I spent all of my professional career — totaling 43 years — in higher education. When I joined the faculty of North. Carolina State University in 1978, colleges and universities were expanding. Enrollment was rising, programs were growing and faculty positions were being added. One of the biggest challenges for academic departments was deciding what types of specializations to recruit for the new hires.
The recent news about West Virginia University couldn’t present more of a contrast. WVU, the largest university in West Virginia, announced enrollment declines are forcing a 16% cut in faculty and the elimination of 32 programs. These changes to a well-respected institution in operation since 1867 sent shock waves throughout higher education nationwide. While most higher education institutions are not currently sharing WVU’s plight, there are worries they may in the near future.
A look at enrollment trends at four-year colleges and universities in the nation is causing worry. From 1970 to 2010, which some call the “golden age” of higher education, enrollment in higher education jumped 100%. But enrollment growth from 2010 to 2030 is expected to be only 9%. After 2030, projections show nationwide college enrollment falling, just as has happened in West Virginia. This trend has been dubbed the “enrollment cliff.”
There are other issues facing higher education. A big one is cost. Annual tuition and fees for the school year 2022-23 at public four-year institutions are over two times higher than thirty years earlier in 1992-23. This is after adjusting for general inflation, meaning the dollars have the same purchasing power in both time periods. For private four-year institutions, the increase was slightly lower, at 1.8 times higher than in 1992-93.
A second issue is the financial return from a higher education degree. Traditionally, jobs requiring a college degree paid much more than other jobs, thereby making the expense of a college education worthwhile. A recent study from the Federal Reserve Bank of St. Louis confirms this is still the case. If paying for a college education is thought of as an investment, the study shows the annual interest rate earned is in the double digits.
Yet there are important exceptions to this generalization. The national dropout rate for enrolled college students is 40%. Research shows college dropouts actually earn less than high school graduates. Also, almost 60% of college students take more than four years to graduate, thereby increasing their total costs and reducing the net benefits from the degree. Lastly, the investment returns from a college degree vary significantly by the student’s degree major.
There are significant regional differences in these issues facing higher education. While several analyses predict college enrollment will begin to dip in North Carolina before the end of the current decade, the drop will be less than in many other states.
College costs also vary among states. Student expenses at public universities in North Carolina are more affordable than elsewhere. North Carolina public universities have the 8th lowest tuition and fees among all states. The UNC System also has better results for student completion than comparable institutions.
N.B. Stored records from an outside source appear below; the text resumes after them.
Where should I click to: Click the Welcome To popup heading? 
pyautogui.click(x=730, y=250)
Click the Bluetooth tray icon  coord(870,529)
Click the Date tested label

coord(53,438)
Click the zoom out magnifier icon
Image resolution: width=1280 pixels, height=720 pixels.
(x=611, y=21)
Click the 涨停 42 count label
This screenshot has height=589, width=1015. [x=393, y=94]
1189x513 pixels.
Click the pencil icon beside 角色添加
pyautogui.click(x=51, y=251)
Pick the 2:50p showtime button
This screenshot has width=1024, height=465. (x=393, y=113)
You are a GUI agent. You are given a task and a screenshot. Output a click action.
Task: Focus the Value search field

Nevertheless, the conclusion is that higher education — including in North Carolina — will face important challenges in the future, including challenges that could significantly change how they operate.
Consider enrollment. If colleges and universities find their traditional base of 18-24-year-olds shrinking or even just slowing in growth, they could increase their focus on older age groups. In fact, with the labor market and occupations expected to radically change in the future as technology continues to develop and expand, there will likely be a need to retrain and reskill a significant percentage of existing workers. Colleges and universities could develop programs to address this need. We could see the college and university of the future teaching a very different age demographic.
To control costs, higher education institutions will be under increased pressure to evaluate programs and services on a cost/benefit basis and make some very hard decisions about generating savings. Based on my experience as a faculty member over seven different decades, I know most faculty strongly believe their work is essential. I don’t envy those administrators and leaders who may have to make decisions like those at West Virginia University.
While academics are usually rated on their teaching and publishing, academic advising of students is often under-appreciated. It shouldn’t be. Advising is the link between the student’s academic work and their future occupation. The role of the adviser is to align the student’s interests with the reality of the kinds of occupations they can pursue. Improved and expanded academic advising can both reduce the time needed for students to graduate as well as be a guide for students to jobs they understand and expect.
In short, higher education may be facing a reset. While I won’t be there to participate, I, like you, will decide if it’s successful.
Mike Walden is a William Neal Reynolds Distinguished Professor Emeritus at North Carolina State University.